We've now added a dog to the mix, so I have a go bag and a first aid kit for him.
no, i am not prepared. mentally i am ready for whatever life throws me but i am a trusting soul. life is not what they show in the movies. Something like the day after will never happen. i hope & trust the stores will remain open & i would have the resources to cope with whatever comes my way!
I live alone on the second-floor.I keep an old flip-phone charged at the bottom of the stairs.
Also, unless you're tankless, your hot water heater holds at least forty gallons of drinking- water. The spigot at the bottom is how to get it out. Note; if your tank is old, there may be some sediment at the bottom of your tank. Use cheese-cloth or a nylon stocking to filter it.
We are fortunate enough to own an RV which is like a 2nd home.
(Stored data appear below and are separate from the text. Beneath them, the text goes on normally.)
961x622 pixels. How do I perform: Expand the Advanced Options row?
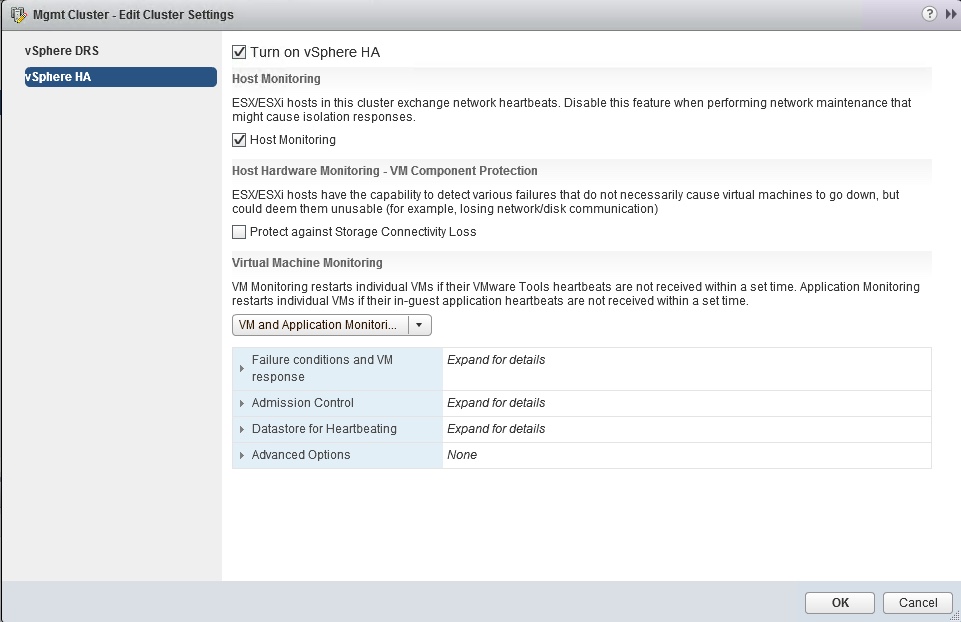[x=243, y=455]
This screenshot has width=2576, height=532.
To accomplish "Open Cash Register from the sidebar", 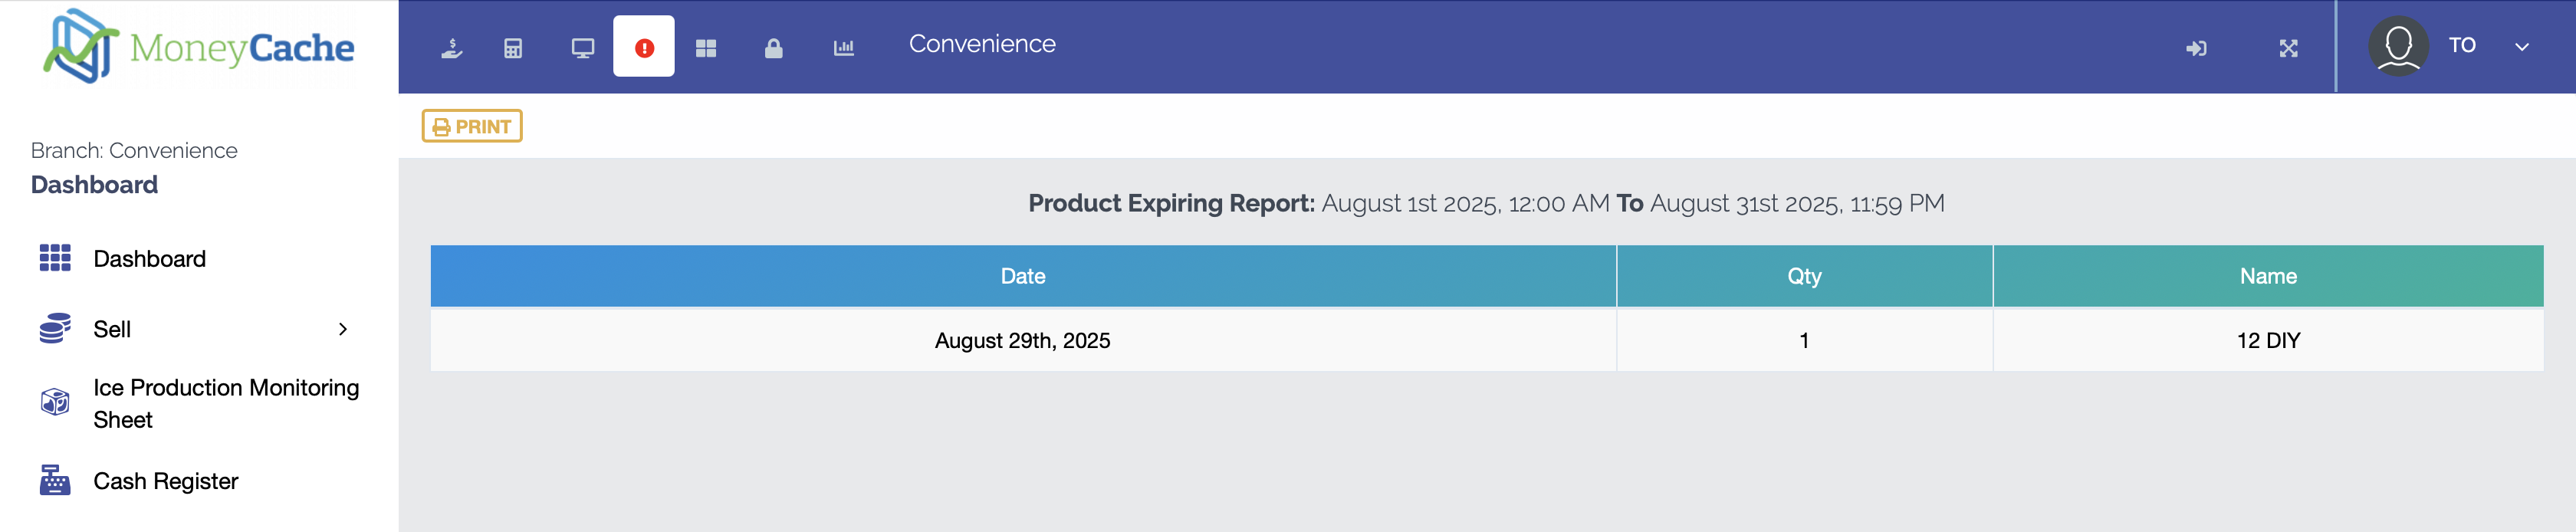I will pyautogui.click(x=165, y=481).
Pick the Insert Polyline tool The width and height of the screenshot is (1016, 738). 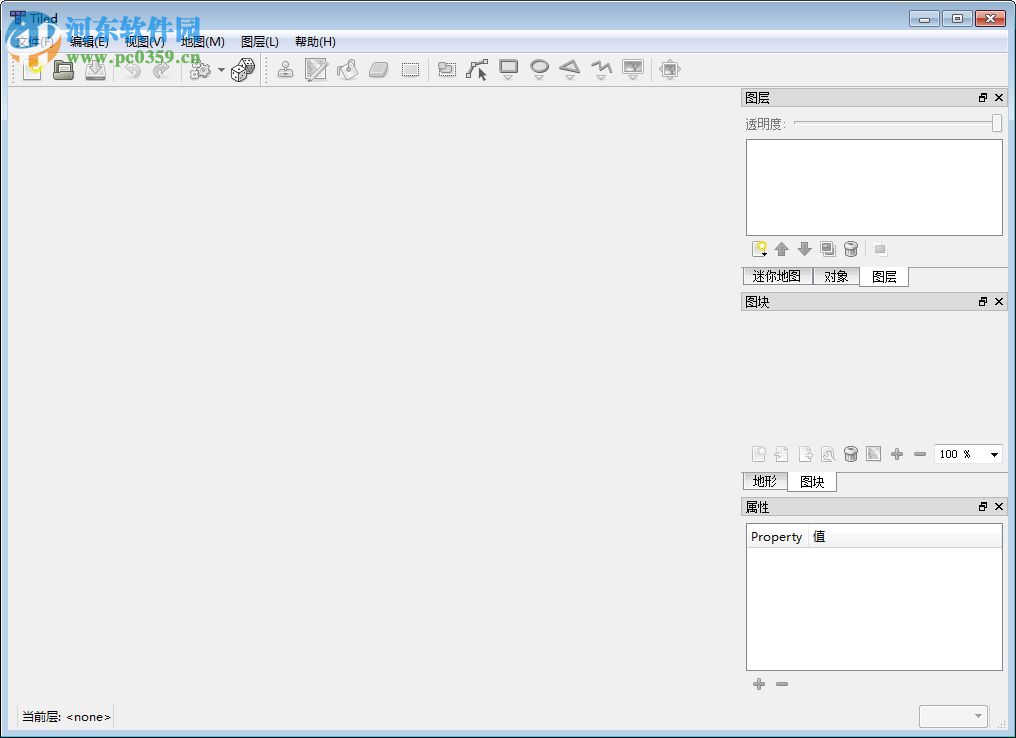(601, 70)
It has everything we need to survive plus it is mobile and we have extra clothes, food, dishes, emergency kits and more. Even fun things like games and an inflatable kayak.
This makes it feel like if we are faced with any evacuation, we can get up and go and even perhaps enjoy ourselves!
Life is like a full time survivor game as we age!
Sometimes a different perception helps a great deal.
Who knows, maybe it becomes a last minute impromptu visit of our Grandkids or friends who moved out of the area?
Also with the RV we are "dog ready". He has a cabinet full of food and dog needs, including shoes if it is hot or cold outside.
We are truly prepared for anything!
oh and do not forget the walkie talkies. or just use a cell phone I guess? But these came in handy for us from time to time!
I keep a blanket, water and an extra pair of hiking boots in my car ever since we had a bad ice/snow storm some years ago and everyone got stuck overnight in their cars coming home from work. I could use a better kit. In case there is an emergency and we can't get through to each other by phone, my family and I are meeting at my sister's beach house an hour away.
I'll be interested to see what others have planned! Any "preppers" out there?
It is wise to have an emergency supply of food and water in case you are trapped at home as well as a kit, easily portable, ready in case you need to leave quickly. Don't forget any medicines you take, toilet paper, and a light blanket. Study! The more you know, the less you need.